Transcreva, por favor, o texto fornecido na íntegra, sem nenhuma alteração.

::: Texto fornecido :::

Esses dados encontram-se no ponto de partida dos primeiros modelos elaborados por Breuer nas suas Considerações teóricas (Estudos sobre a histeria [Studien über Hysterie, 1895]) e por Freud (Projeto para uma psicologia científica [Entwurf einer Psychologie, 1895]), inteiramente construído sobre a noção de uma quantidade de excitação que se desloca ao longo de cadeias neurônicas; capítulo VII de A interpretação de sonhos [Die Traumdeutung], 1900).

A partir de então, toda uma série de outras verificações clínicas e terapêuticas virão apenas reforçar a hipótese econômica, como, por exemplo:

a) Estudos de estados como o luto ou as neuroses narcísicas, que impõem a ideia de uma verdadeira balança energética entre os diferentes investimentos do sujeito, pois o desapego do mundo exterior está em correlação com um aumento do investimento ligado às formações intrapsíquicas.

b) Interesse conferido às neuroses de guerra e em geral às neuroses traumáticas, em que os distúrbios parecem provocados por um choque demasiadamente intenso, um afluxo de excitação excessivo tendo em conta a tolerância do sujeito.

c) Limites da eficácia da interpretação e, de um modo mais geral, da ação terapêutica em certos casos rebeldes, que levam a invocar a força respectiva das instâncias em presença — particularmente a força constitucional ou atual das pulsões.

::: Dados para análise :::

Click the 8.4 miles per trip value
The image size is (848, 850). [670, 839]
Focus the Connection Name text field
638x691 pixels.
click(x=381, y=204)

:::

*Resposta*:
Esses dados encontram-se no ponto de partida dos primeiros modelos elaborados por Breuer nas suas Considerações teóricas (Estudos sobre a histeria [Studien über Hysterie, 1895]) e por Freud (Projeto para uma psicologia científica [Entwurf einer Psychologie, 1895]), inteiramente construído sobre a noção de uma quantidade de excitação que se desloca ao longo de cadeias neurônicas; capítulo VII de A interpretação de sonhos [Die Traumdeutung], 1900).

A partir de então, toda uma série de outras verificações clínicas e terapêuticas virão apenas reforçar a hipótese econômica, como, por exemplo:

a) Estudos de estados como o luto ou as neuroses narcísicas, que impõem a ideia de uma verdadeira balança energética entre os diferentes investimentos do sujeito, pois o desapego do mundo exterior está em correlação com um aumento do investimento ligado às formações intrapsíquicas.

b) Interesse conferido às neuroses de guerra e em geral às neuroses traumáticas, em que os distúrbios parecem provocados por um choque demasiadamente intenso, um afluxo de excitação excessivo tendo em conta a tolerância do sujeito.

c) Limites da eficácia da interpretação e, de um modo mais geral, da ação terapêutica em certos casos rebeldes, que levam a invocar a força respectiva das instâncias em presença — particularmente a força constitucional ou atual das pulsões.